Anyone familiar with the Irish riots in the early days of railway building in the province might agree that some Irishmen are indeed aggressive. And superstitious as well, given the large body of Irish folklore about fairies and leprechauns.
You might even agree that in the past two or three hundred years the Irish can be “blamed for many things.” Lately, I read, for example, that without stretching facts much, one can blame the Irish for the popularity of Halloween in some parts of the world. A recent article in a religious publication, an article tracing the pagan roots of Halloween, said in effect that the Irish were responsible for the rapidly growing popularity of the event in Europe.
“Following the potato famine in the 19th century,” the article reads, “Irish immigrants took Halloween and its customs to the United States. From there it has returned to Europe in the past few years.”
The article went on to say that the growing popularity of Halloween in countries such as France is “not viewed favorably by all.” In France, Halloween is being attacked as a custom with pagan roots that presents a danger to established religions. An editorial in the newspaper Le Monde said that “Halloween, which coincides with All Saints’ Day and All Souls’ Day (November 1 and 2) and could even replace them, is making shopkeepers happy and panicking churchmen.”
What prompted the anti-Halloween article in the church publication is the recent upsurge in popularity of this event in Europe. “Formerly viewed as an American holiday, the article said, “Halloween has spread around the world, becoming popular with both children and adults.”
France has wholeheartedly embraced Halloween, said the article, and nearly one-third of French households celebrated the event last year. In Italy, Halloween is described in the article as “a current fad… a boom that is sweeping the country. From Germany, the article quotes a leading newspaper which states that more German citizens than ever before do not want to miss out on the gruesome fun of Halloween. Halloween has established a foothold in Japan as well where “pumpkin parades with thousands of participants have been held in Tokyo.”
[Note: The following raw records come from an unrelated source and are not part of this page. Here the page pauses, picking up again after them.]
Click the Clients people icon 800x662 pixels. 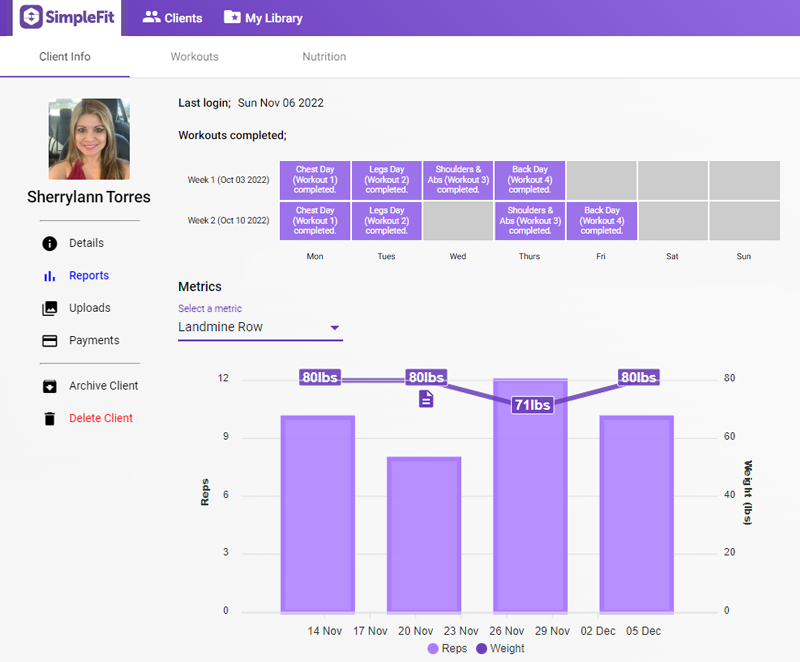[152, 17]
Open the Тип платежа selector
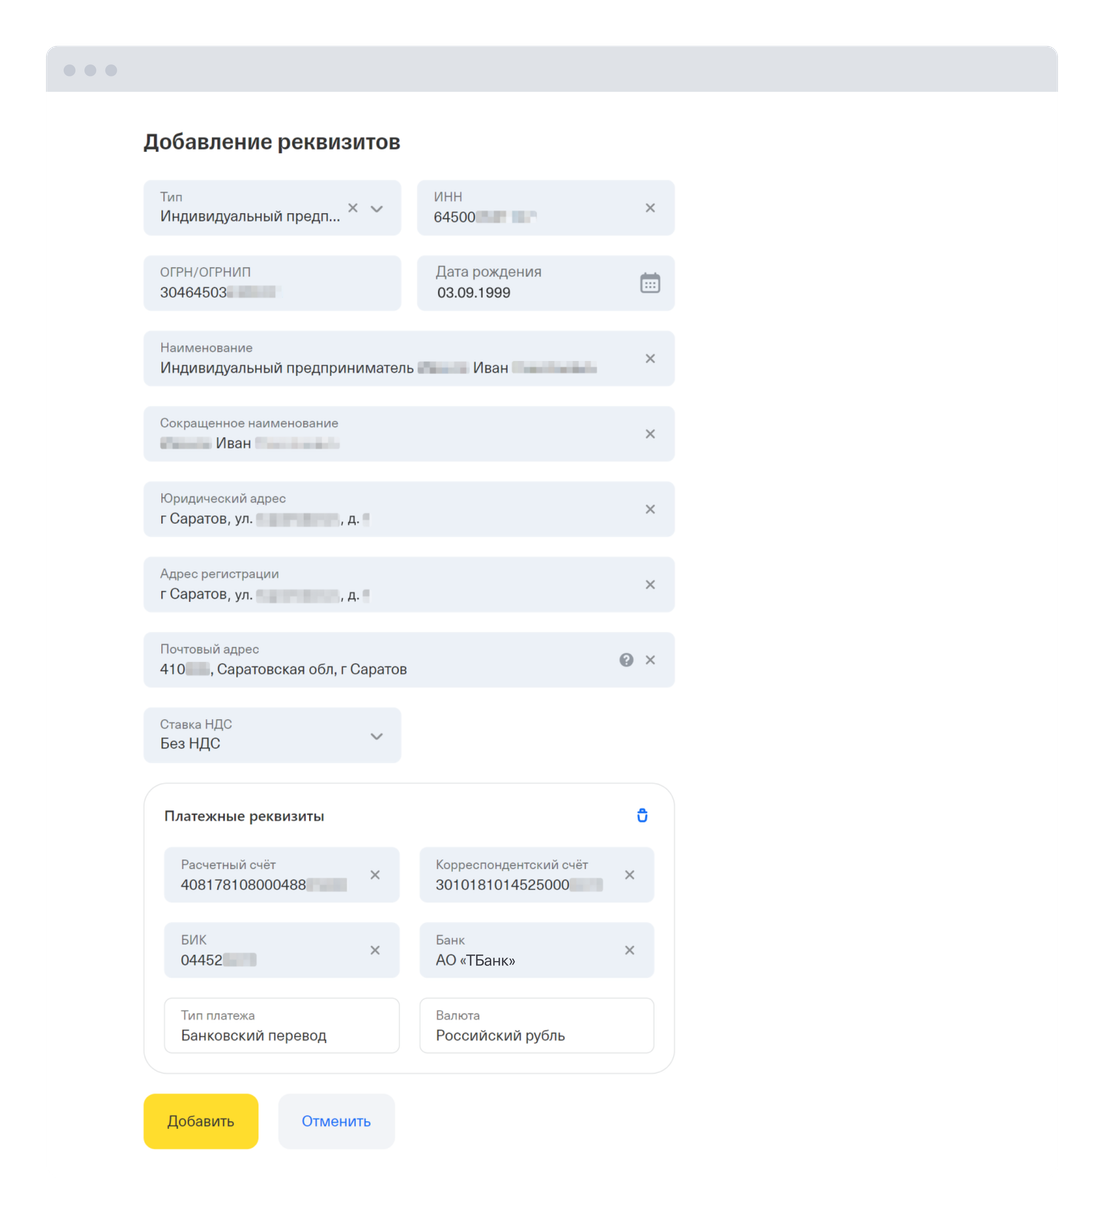This screenshot has height=1224, width=1104. click(x=282, y=1025)
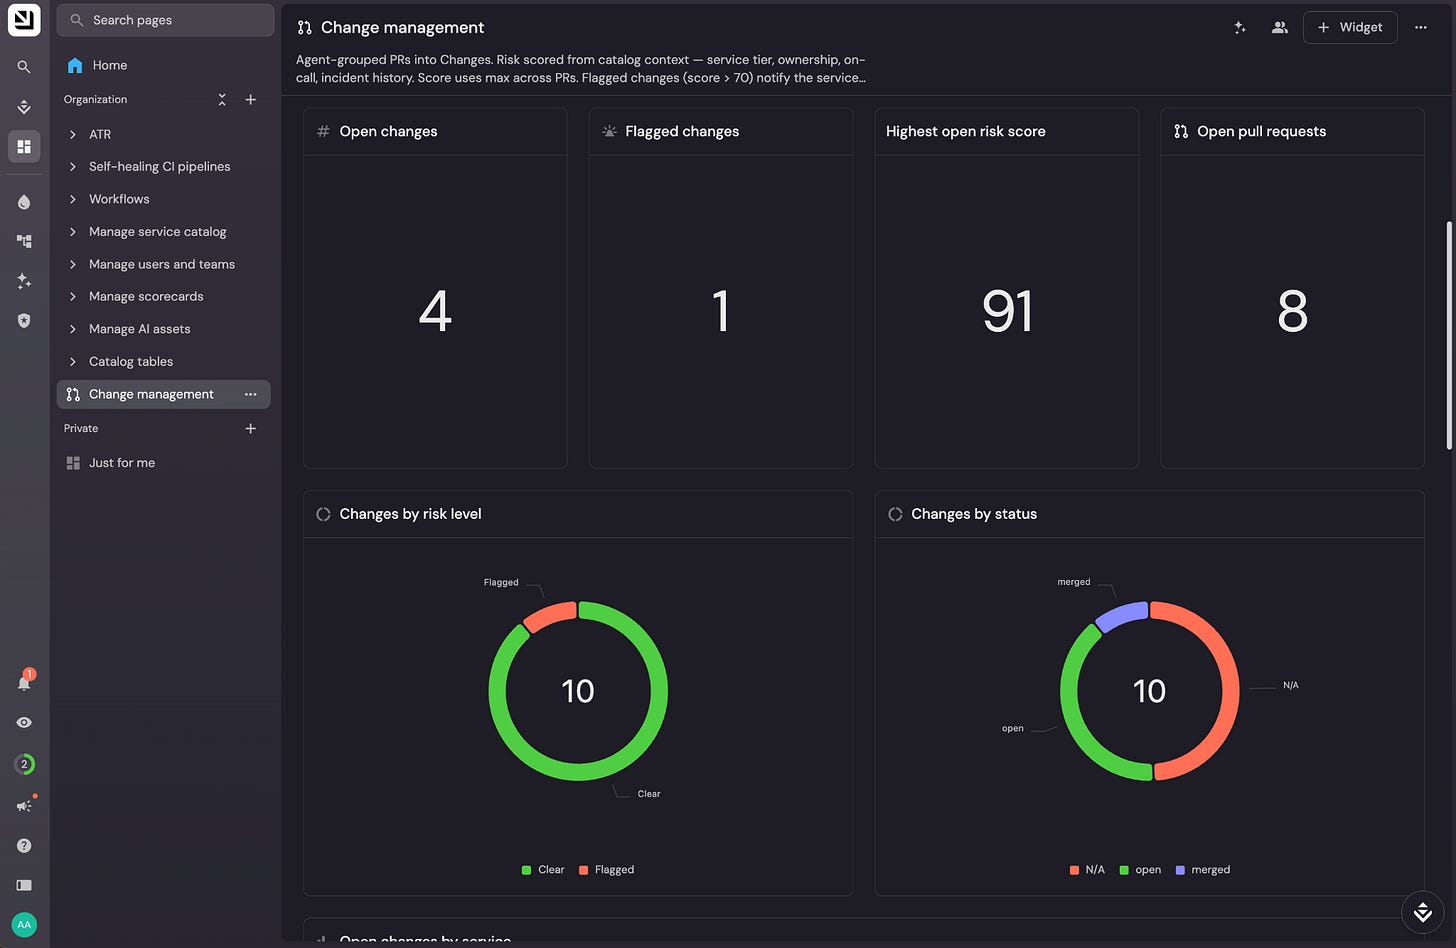Toggle the Flagged legend item
Viewport: 1456px width, 948px height.
606,870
And yes, the Irish apparently started it all.
Halloween’s roots go back before Christianity, to the era when ancient Celts inhabited Ireland and Britain. The Celts divided the year into two seasons, the dark winter months and the light summer months. On the full moon nearest November 1 the Celts celebrated the festival of Samhain, meaning summer’s end. During this festival, the Celts believed that the veil between the human and supernatural world parted and both good and evil spirits roamed the world.
It is said that it was Irish monks who, weary of fighting pagan customs, combined celebrations such as the festival of Samhain into church festivities. This may explain why Halloween remained with the common people in Ireland as a harmless custom. And why when the great wave of Irish immigrants arrived here, Halloween came to Canada and the United States.